__What to work on__
As the answer, set down the lines below from the one containing "For every named" through the one containing "Impressum (195, 1637)", exactly and inclusively, and no others.

__Records from a data source__

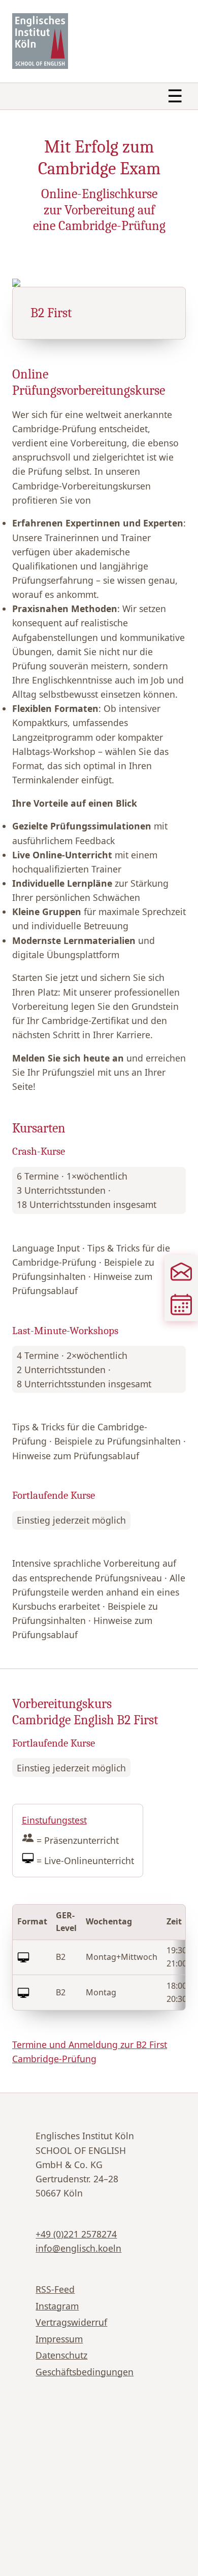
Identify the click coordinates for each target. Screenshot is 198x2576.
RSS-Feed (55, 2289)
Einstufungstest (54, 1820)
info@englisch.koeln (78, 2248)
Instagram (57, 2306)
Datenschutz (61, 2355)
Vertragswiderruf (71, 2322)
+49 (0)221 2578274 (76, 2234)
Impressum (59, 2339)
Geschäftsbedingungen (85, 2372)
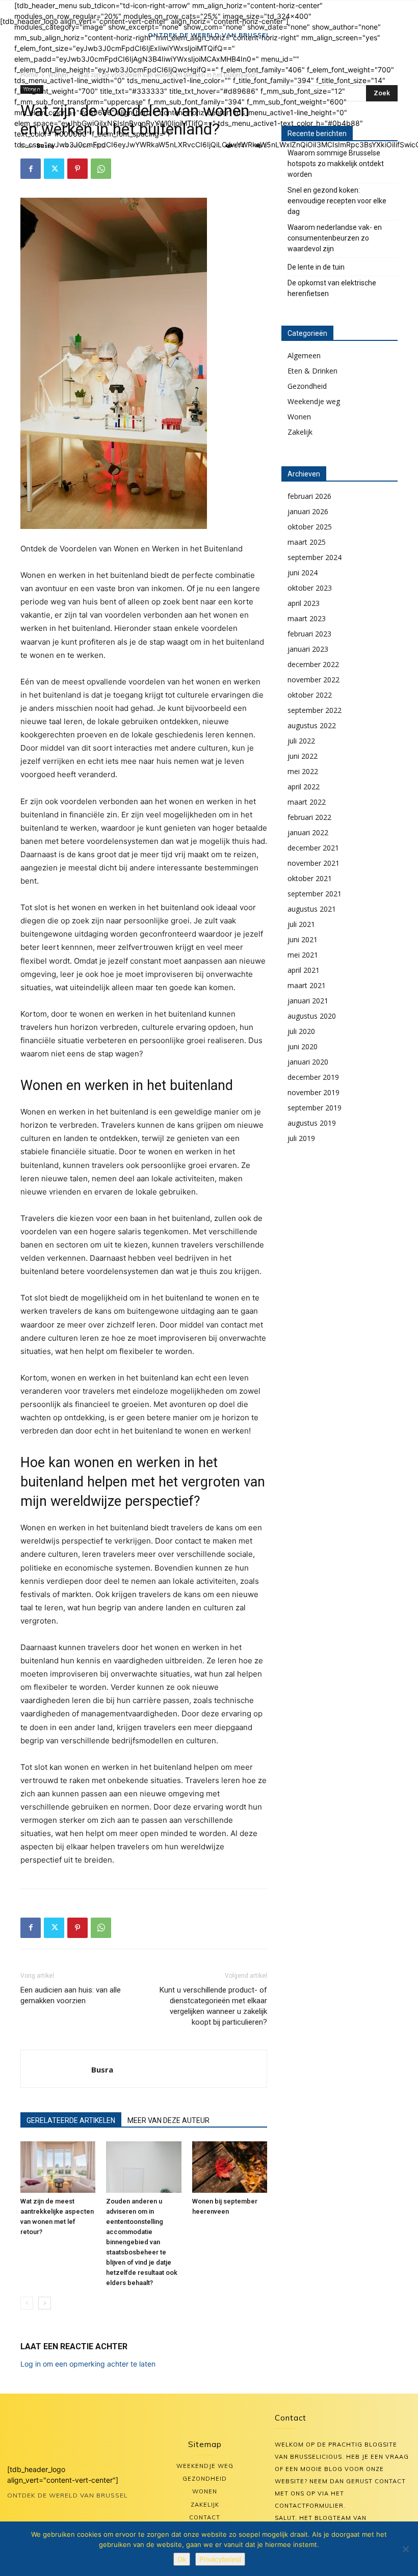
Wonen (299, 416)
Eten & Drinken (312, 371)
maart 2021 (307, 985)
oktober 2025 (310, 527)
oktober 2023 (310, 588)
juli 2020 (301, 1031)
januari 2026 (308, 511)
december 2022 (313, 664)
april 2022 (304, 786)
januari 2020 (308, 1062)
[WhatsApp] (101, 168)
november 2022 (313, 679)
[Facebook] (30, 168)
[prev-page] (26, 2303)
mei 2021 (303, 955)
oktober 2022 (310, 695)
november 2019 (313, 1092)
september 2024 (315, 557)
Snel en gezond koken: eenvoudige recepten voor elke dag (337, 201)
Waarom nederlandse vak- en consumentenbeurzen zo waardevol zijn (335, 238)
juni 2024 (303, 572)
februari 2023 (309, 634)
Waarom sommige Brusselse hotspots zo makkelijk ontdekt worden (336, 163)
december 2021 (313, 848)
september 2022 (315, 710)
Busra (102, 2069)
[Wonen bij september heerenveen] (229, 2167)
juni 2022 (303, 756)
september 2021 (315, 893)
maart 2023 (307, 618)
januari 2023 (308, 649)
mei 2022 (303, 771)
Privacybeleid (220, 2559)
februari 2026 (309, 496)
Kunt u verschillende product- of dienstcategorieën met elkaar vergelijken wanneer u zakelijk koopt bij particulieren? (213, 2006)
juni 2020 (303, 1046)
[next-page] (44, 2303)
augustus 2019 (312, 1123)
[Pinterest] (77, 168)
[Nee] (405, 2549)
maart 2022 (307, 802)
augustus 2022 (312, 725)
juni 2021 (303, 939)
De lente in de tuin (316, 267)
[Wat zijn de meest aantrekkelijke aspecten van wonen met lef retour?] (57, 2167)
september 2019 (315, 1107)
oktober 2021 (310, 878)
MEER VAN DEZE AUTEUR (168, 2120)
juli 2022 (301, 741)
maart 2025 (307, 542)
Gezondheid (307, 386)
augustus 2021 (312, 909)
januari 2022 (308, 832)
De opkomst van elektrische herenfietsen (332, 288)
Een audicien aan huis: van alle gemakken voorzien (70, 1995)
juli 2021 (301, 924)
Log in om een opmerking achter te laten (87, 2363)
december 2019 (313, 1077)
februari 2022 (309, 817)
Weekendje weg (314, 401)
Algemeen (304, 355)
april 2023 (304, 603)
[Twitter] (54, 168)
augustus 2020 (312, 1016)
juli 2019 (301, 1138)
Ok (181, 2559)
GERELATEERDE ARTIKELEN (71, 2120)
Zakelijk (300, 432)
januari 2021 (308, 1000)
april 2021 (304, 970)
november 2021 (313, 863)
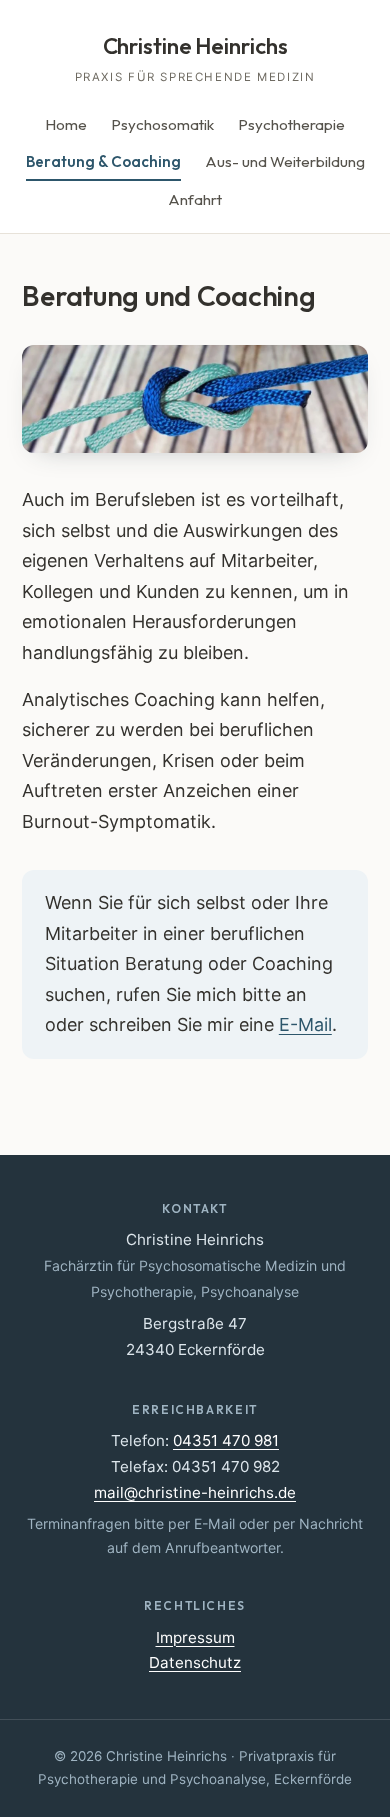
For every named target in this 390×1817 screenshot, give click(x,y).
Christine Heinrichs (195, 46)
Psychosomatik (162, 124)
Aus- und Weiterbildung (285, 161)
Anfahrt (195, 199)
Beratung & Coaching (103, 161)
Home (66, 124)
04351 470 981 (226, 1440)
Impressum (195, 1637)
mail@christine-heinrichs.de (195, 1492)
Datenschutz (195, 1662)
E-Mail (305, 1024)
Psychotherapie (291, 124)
==
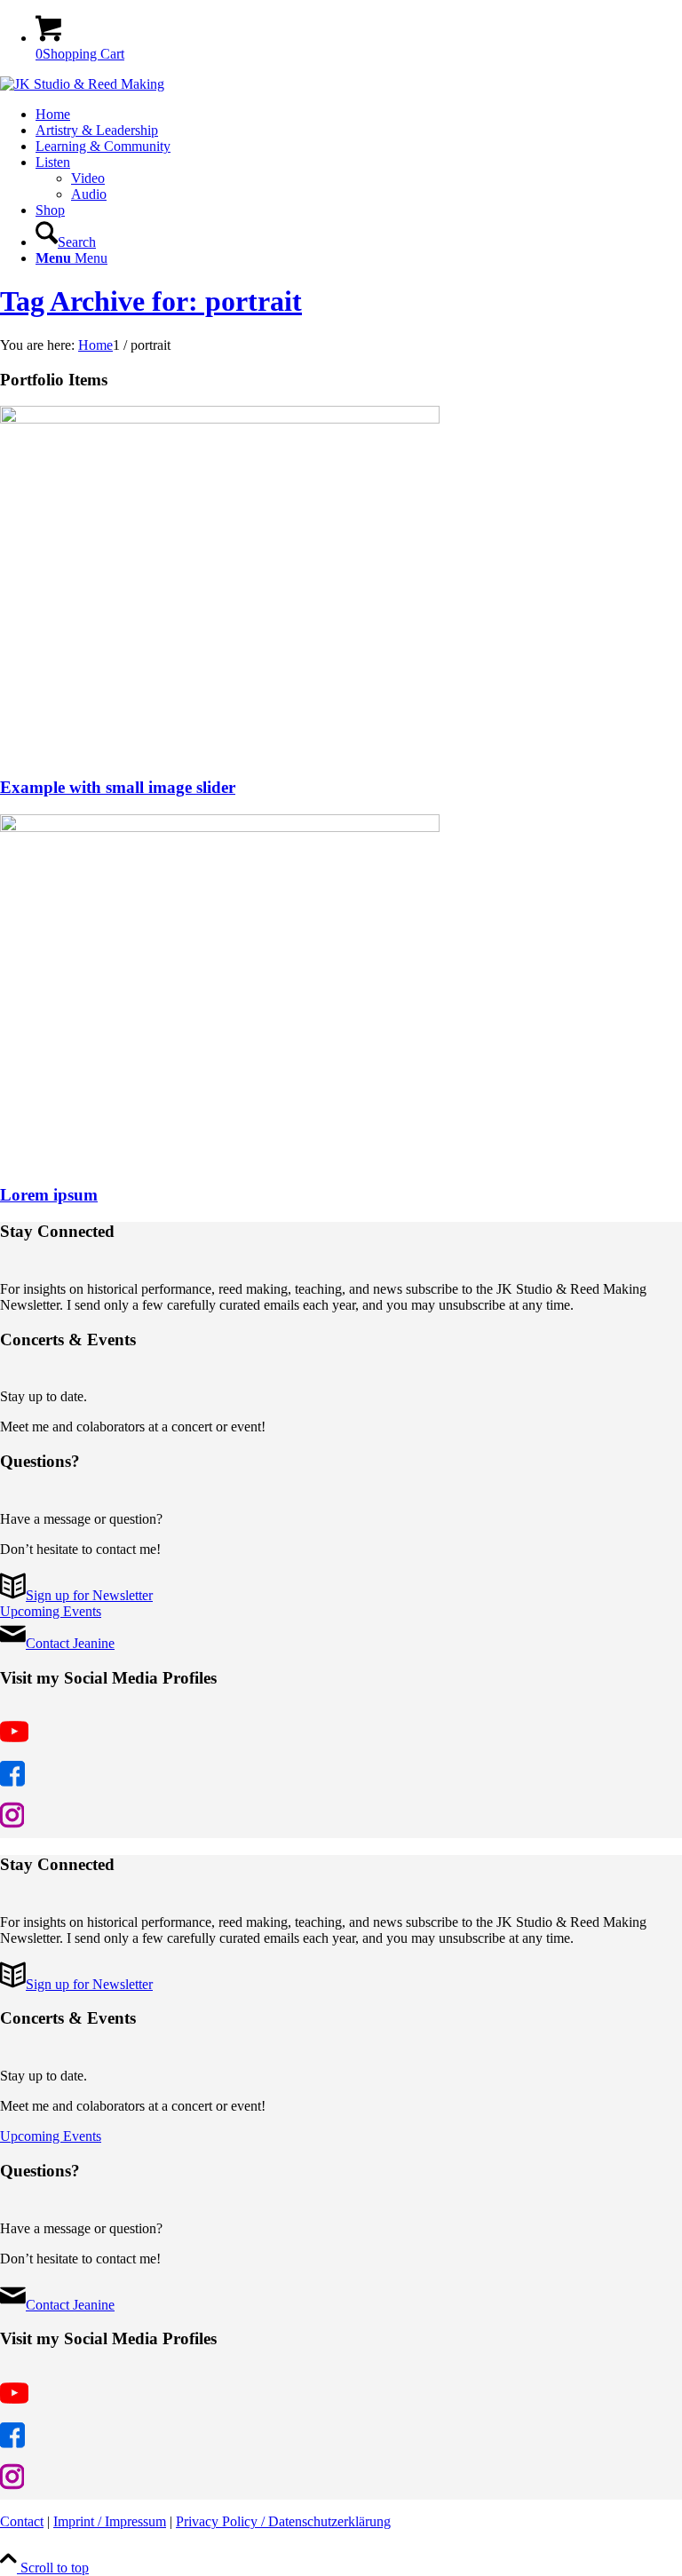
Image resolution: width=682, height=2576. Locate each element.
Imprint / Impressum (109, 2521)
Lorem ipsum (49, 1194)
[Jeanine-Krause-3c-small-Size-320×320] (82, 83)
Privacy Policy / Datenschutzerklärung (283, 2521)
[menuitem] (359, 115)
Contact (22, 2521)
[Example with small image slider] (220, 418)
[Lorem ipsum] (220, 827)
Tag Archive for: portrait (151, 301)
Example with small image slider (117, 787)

__Written solution__
For every named target in this 390×1817 screenshot, give click(x,y).
Christine Heinrichs (195, 46)
Psychosomatik (162, 124)
Aus- und Weiterbildung (285, 161)
Anfahrt (195, 199)
Beratung & Coaching (103, 161)
Home (66, 124)
04351 470 981 (226, 1440)
Impressum (195, 1637)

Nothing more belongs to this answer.